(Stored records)

----------------------------------------

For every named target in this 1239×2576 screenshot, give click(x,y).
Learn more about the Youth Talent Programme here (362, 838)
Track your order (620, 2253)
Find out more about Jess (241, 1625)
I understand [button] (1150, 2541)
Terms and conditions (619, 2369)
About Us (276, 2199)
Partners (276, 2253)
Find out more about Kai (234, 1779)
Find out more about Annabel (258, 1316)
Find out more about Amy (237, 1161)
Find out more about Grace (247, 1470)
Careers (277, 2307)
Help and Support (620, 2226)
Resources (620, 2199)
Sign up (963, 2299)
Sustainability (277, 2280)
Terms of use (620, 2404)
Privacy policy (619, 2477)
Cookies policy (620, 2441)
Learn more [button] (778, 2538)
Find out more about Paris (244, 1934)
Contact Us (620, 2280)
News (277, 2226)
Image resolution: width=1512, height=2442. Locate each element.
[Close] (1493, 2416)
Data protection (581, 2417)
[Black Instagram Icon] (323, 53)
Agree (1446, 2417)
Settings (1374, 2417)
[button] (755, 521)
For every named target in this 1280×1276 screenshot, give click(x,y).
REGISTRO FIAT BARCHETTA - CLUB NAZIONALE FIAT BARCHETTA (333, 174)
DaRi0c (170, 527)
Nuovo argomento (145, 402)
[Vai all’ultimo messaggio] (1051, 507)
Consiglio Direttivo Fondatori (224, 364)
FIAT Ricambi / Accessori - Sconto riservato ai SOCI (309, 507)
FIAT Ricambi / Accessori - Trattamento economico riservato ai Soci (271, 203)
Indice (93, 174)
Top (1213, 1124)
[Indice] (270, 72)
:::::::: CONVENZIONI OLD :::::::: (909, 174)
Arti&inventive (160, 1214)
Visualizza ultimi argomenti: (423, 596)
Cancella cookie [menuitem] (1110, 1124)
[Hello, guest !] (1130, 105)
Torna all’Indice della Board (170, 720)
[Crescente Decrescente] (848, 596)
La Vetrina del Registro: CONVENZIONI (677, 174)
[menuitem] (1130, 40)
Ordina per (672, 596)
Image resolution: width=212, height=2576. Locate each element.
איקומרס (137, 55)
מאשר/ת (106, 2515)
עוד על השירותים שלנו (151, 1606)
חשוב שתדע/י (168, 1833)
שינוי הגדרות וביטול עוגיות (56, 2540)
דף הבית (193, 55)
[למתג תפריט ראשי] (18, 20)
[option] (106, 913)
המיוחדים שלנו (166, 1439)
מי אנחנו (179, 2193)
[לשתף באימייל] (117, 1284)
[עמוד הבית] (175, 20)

----------------------------------------

Try it: Search the records above for "height". Copy each line where it is found.

Response below:
Image resolution: width=1512, height=2442. Locate each element.
Image resolution: width=212, height=2576. Locate each element.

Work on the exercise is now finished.